Rönesans'tan sonrasını hatırlamadığını anımsıyorum. Fransız devriminde yine birbirimize bulduğumuz yer çok komikti. Bastille hapishanesinden kaçtığımı söylediğimde, bana bakışını, o yeşil gözlerinin nasıl da korku dolu olduğunu anımsıyorum. 12 Temmuz gecesinde başladı her şey. O gün yağmur yağsaydı şu anda belki seninle tanışmamış olacaktım. Hapishane yerli yerinde olacaktı ve seninle üç yıl sonra yürüyeceğimiz ve senin sol ayak baş parmağının kırılacağı köprü olmayacaktı. O gece sadece insanları öldürmenin bir işe yaramadığını anlamıştım. Sana bunu söylediğimde her kadın gibi korktun tabi. İsmini hala hatırlıyorum, Juli, tam bir falcı ismiydi. Sen de genç bir kadın falcıydın. Benimle orada tanışacağını önceden bildiğini söyleyip, o kadar korkuya rağmen saklanmış ve üzerinde erkeklere özgü kıyafetler vardı. Biz karar vermiştik, tüm halkın ayaklamasına biz de destek olacaktık. Frao'nun dediği gibi; bu geceyi de uykuyla geçireceksek, öldürülmeyi hak etmiş olacağız. Frao'yu dinlerdim, onun bakış açısı beni hep gururlandırmıştı. Neden içerideydi bilmiyorum ama net bildiğim, ölümden nefret etme sebebinin kale komutanı Bernard le Launay olduğuydu. Frao'ya seni üç kez giyotine vuracağım diyordu. Ve çoğu acıyı zenginliği ile unutan Shcrore adındaki tek soylu ise, sadece Frao'ya senin nefret ettiğim tutkun yüzünden her gece mutlulukla uyuyorum diyordu. Aynı koğuşta olan herkesin ilişkisi birbirini sevmeme üzerineydi fakat mutlu olmak, bir geceyi daha kimsesiz geçirmemeyi sağlıyordu. 

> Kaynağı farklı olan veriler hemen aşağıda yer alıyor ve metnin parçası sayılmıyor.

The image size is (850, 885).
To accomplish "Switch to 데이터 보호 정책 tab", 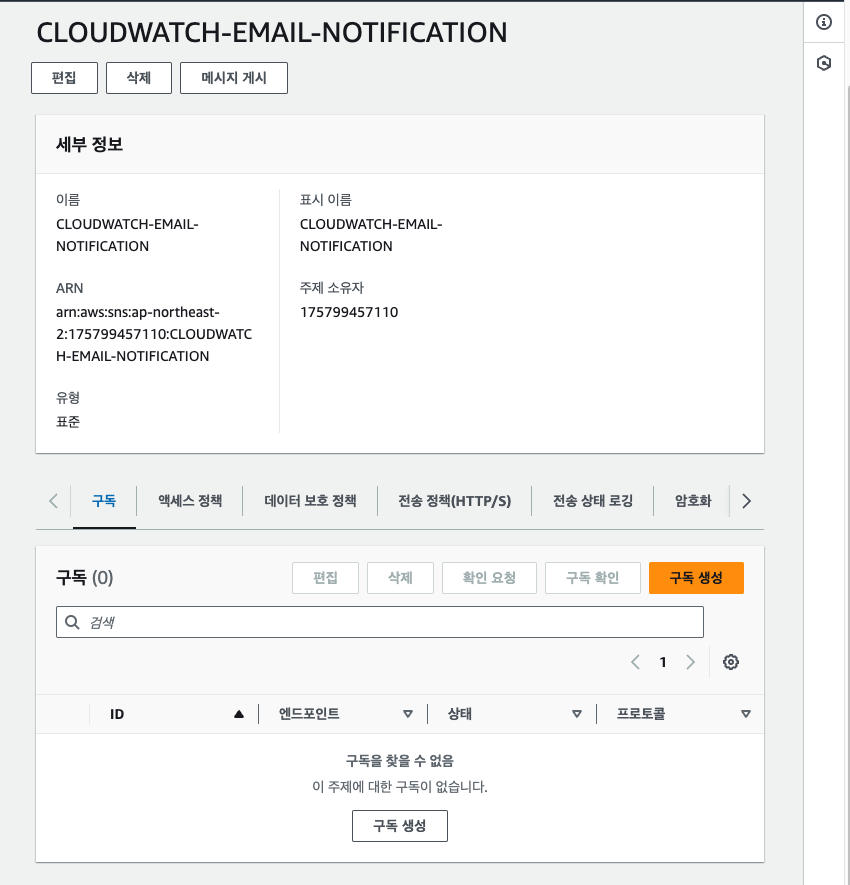I will pyautogui.click(x=310, y=501).
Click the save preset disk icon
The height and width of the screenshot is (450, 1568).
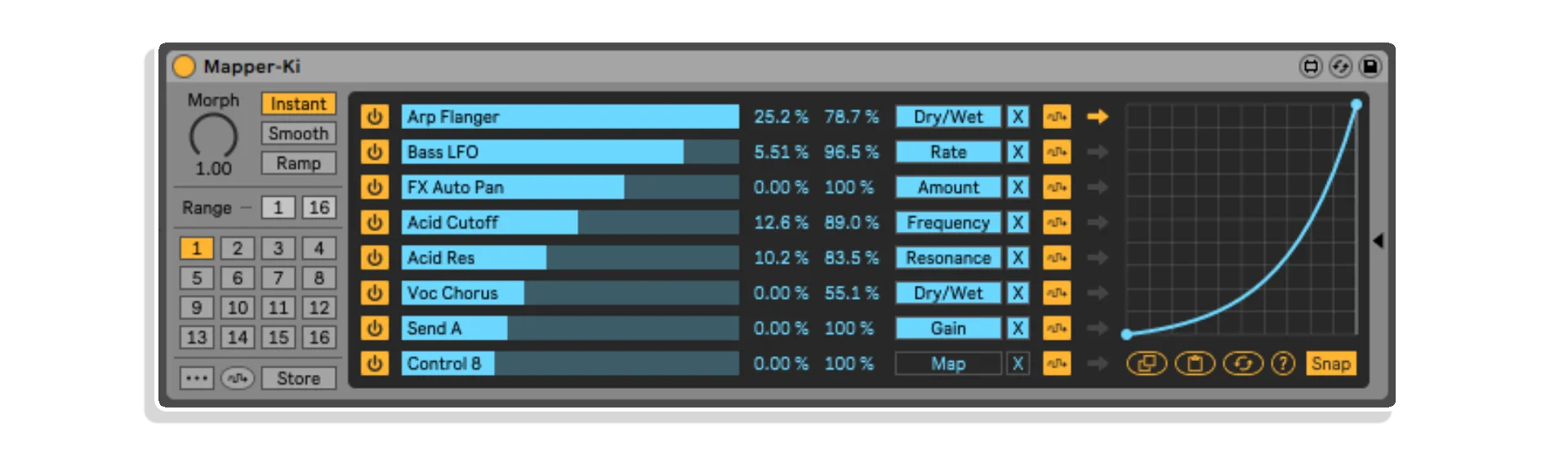click(1370, 66)
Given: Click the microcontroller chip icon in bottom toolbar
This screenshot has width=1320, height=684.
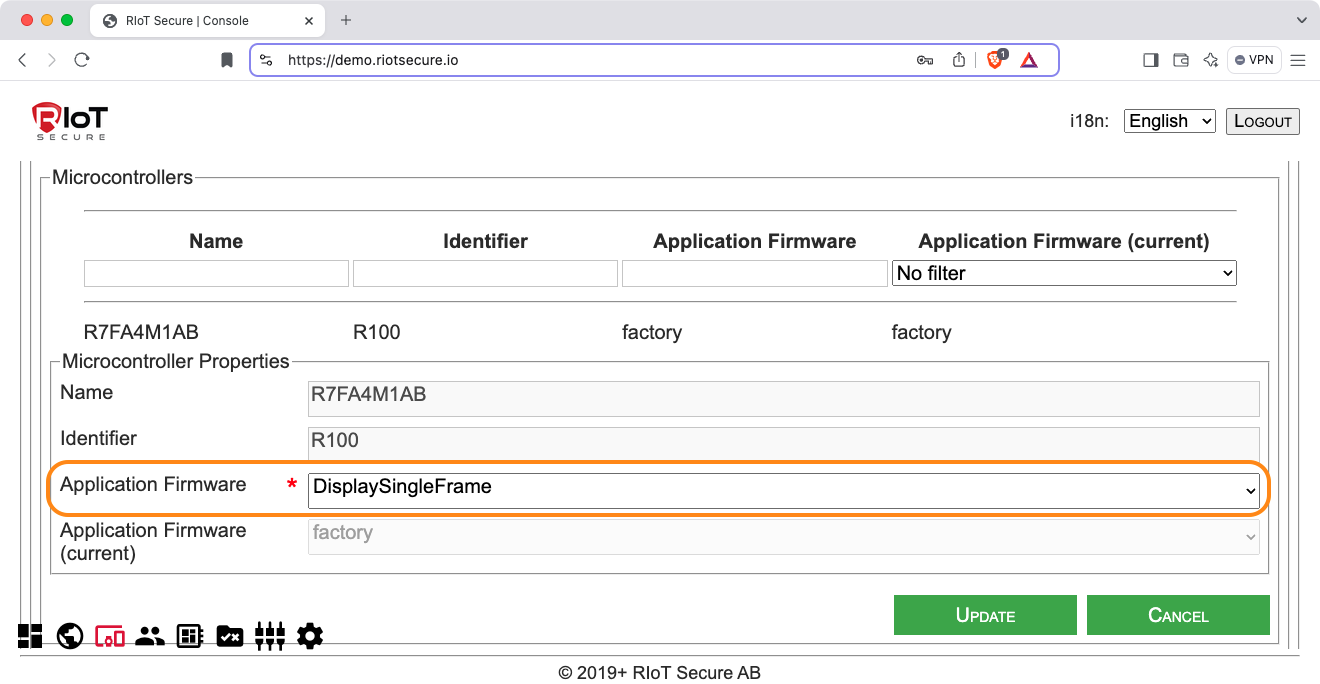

Devrim öncesi seninle, o taşların Bastille'e atıldığı günde,tanışmamızı önceden görmeni hep hayranlıkla dinledim. Bir faldan daha çok masal gibiydi. Bana tiksinen gözlerle bakan kadınlar gibi bakmıyordu Juli, tabi o dönemde ismin Juli'ydi sevgilim. Şimdi bir erkeksin, gözlerin benim devrimdeki gözlerim kadar derin karanlık geceler gizli. Şu günümüzde, iskelede dans ettiğimiz geceyi hatırlarsın, Fransız Devrim'inde Launay'ın kafasını tahtayla gezdiren Frau, Bastille'in halk ve bizim tarafımızdan yıkılmasından bir sene sonra, o kutlamada bize şarkı söylemişti. Birlikte dans etmiştik, özgürlük kadar güzel bir şey yoktu. Sen yeşil gözlü kadınların az olduğu Fransa'da, herkes tarafından fark ediliyordun. Özgürlüğün yolunu Sartre'dan önce biz Fransa'da yaşadık. Senin kadın olduğun yüzyılda, seninle sevişmeyi değil de sadece gülüşüne bakmayı seviyordum. Sanırım şu anda sen benim sevişme isteğime karşı gülüşümü çok seviyorsun. Bugün 42 yaşımın 2 Aralık'ındayım. Seninle kutladığımız bu yüzyıldaki doğum günlerinde hep, bir cümle verdin bana. Bugün o cümleler sayesinde, kalbimdeki acıyı gülümsemeye çeviriyorum. Hep bir devrimin içinden geldin, gerek koşarak kaçtın, gerek bir falcı oldun, bunları bu yüzyılda yazmak istiyorum. Çocuklarımız yine iki tane biliyorsun. Oğlumuz Eolo'ya gülüşünü hep sevdim, kızımız April ise bisiklete binerek ve uçurtmanın üzerinde dünyayı gezdiğini bize inandırmaya çalışıyordu. Bu arada sana üç mektup yazmamı istediğin için aceleye getirmek istemiyorum o kutuyu açmak adına. Biliyorsun, senin oyunlarına hep saygı duydum. Rönesans'tan beri bir çocuk ruhuna takındın sen, bu yüzden senin dünyaya bakış açını anlamaktan zorladım. Sen kadınken de zordun aslında ama içinde, şu mutlu çocuklar gibi bakmanı hep sevdim. Şimdi gecemi, bana ilk ve tüm insanlığa ilk defa okutturduğun romanına sarılıp uyuyacağım. Bazen söz dinlemediğin için sana kızıyorum, hep erken gitmek zorunda olduğunu biliyordum ama neden seni öpmeden intihar ettin? Buna izin vereceğimi de biliyordun, sanırım oyuna yine başlıyoruz. Keşke regl olup, sevişemeseydik dedim, güldüm. Sen de gülüyorsundur ama gözlerimi göremediğin ve uzağı ölsen daha göremeyeceğin için, sana anlatmak istedim.

Yarın sana yazacağım.Hemen ölümü kabul etmeyeceğini bildiğimden söylüyorum, seni en çok İkinci Dünya Savaşı'nda sevdim.